| Excerpt |
___
Open lab2_scale.Rmd. The default editor for Rmarkdown files (explained later) is Tinn-R. We’ll use the more capable RStudio editor instead, which you can invoke from Windows Explorer by right-clicking on the lab2_scale.Rmd file -> Open with -> RStudio. May be slow to launch.
Update raster package. The raster package on the lab machines needs to get updated to the latest version to avoid producing an error message . Go to the Packages pane and click the Update button. This might take a couple minutes to get the full listing. Scroll way down to raster, and tick just the box for updating the raster package, and click Install Updates button. (Do not update all packages because this will take a long time and hang up your RStudio session.) If all goes well, you should be able to type “raster”" in the Packages search bar (after a Refresh) and see that it’s registered as Version 2.3-12 like so:
- select with mouse, Ctrl+Enter to run

You’ll notice several panes:

Editor pane for editing your lab2_scale.Rmd
Console for entering commands
Environment to show variables
Files listing files and folders

For help on function, type help(raster) or shortcut ?raster into the Console or simply place cursor on function in a script of Editor pane and hit the F1 key. You can also search the help for functions across available packages like so: help_search('zonal') or shortcut ??zonal.
___
| Source excerpt |
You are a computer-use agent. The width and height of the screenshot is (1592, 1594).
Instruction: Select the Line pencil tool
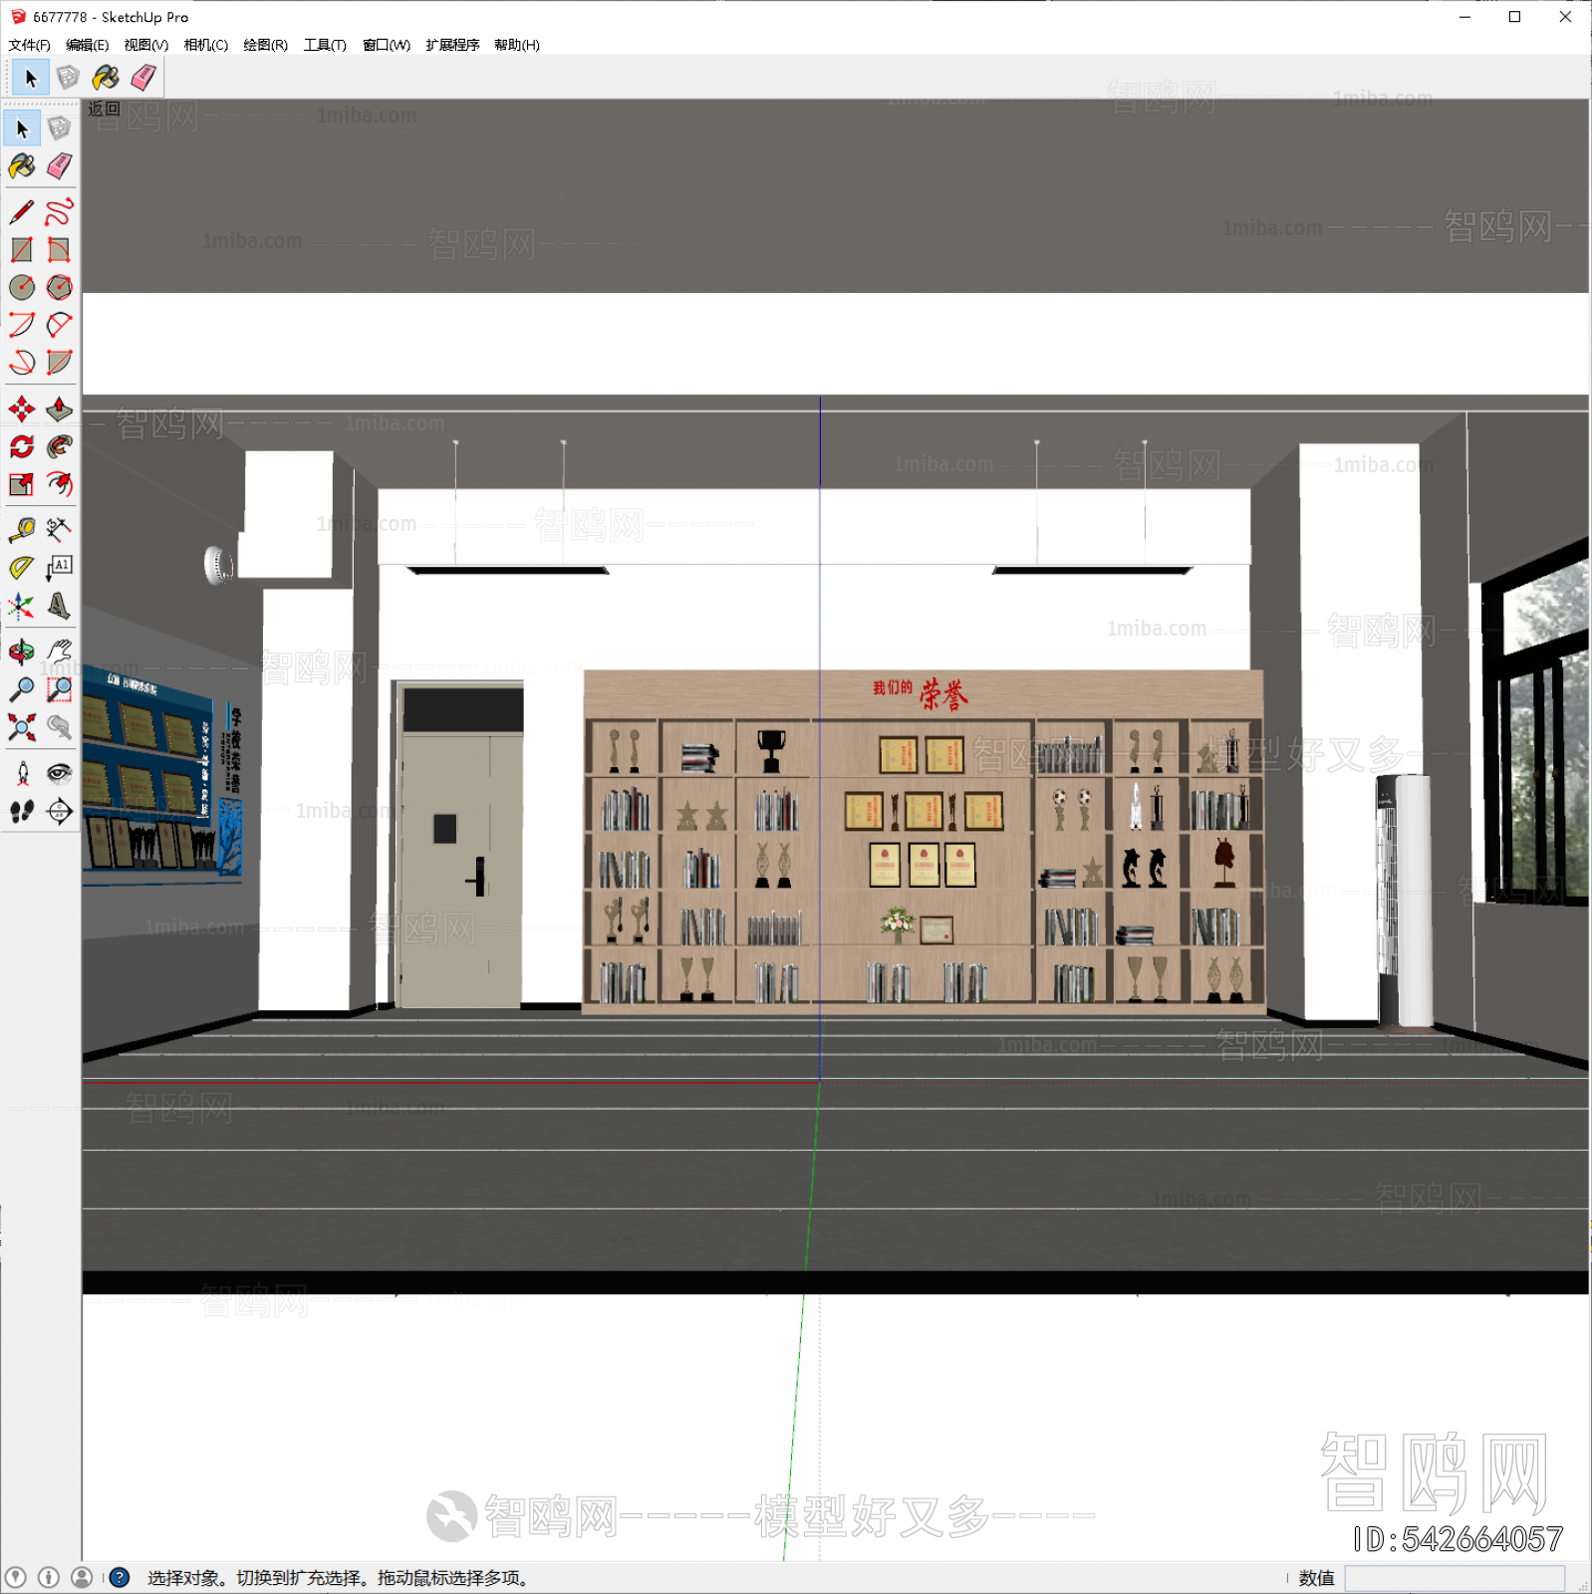point(22,212)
___
| Short task 1 |
Which panes does the RStudio lab excerpt say you will notice? List each one with its stated purpose.
| Short task 2 |
According to the RStudio lab excerpt, what version should the raster package show as registered after the update?
| Short task 3 |
How would you say this sentence from the RStudio lab excerpt in Spanish: "Go to the Packages pane and click the Update button."

| Written response 1 |
- Editor pane: for editing your lab2_scale.Rmd
- Console: for entering commands
- Environment: to show variables
- Files: listing files and folders

| Written response 2 |
Version 2.3-12.

| Written response 3 |
Ve al panel Packages y haz clic en el botón Update.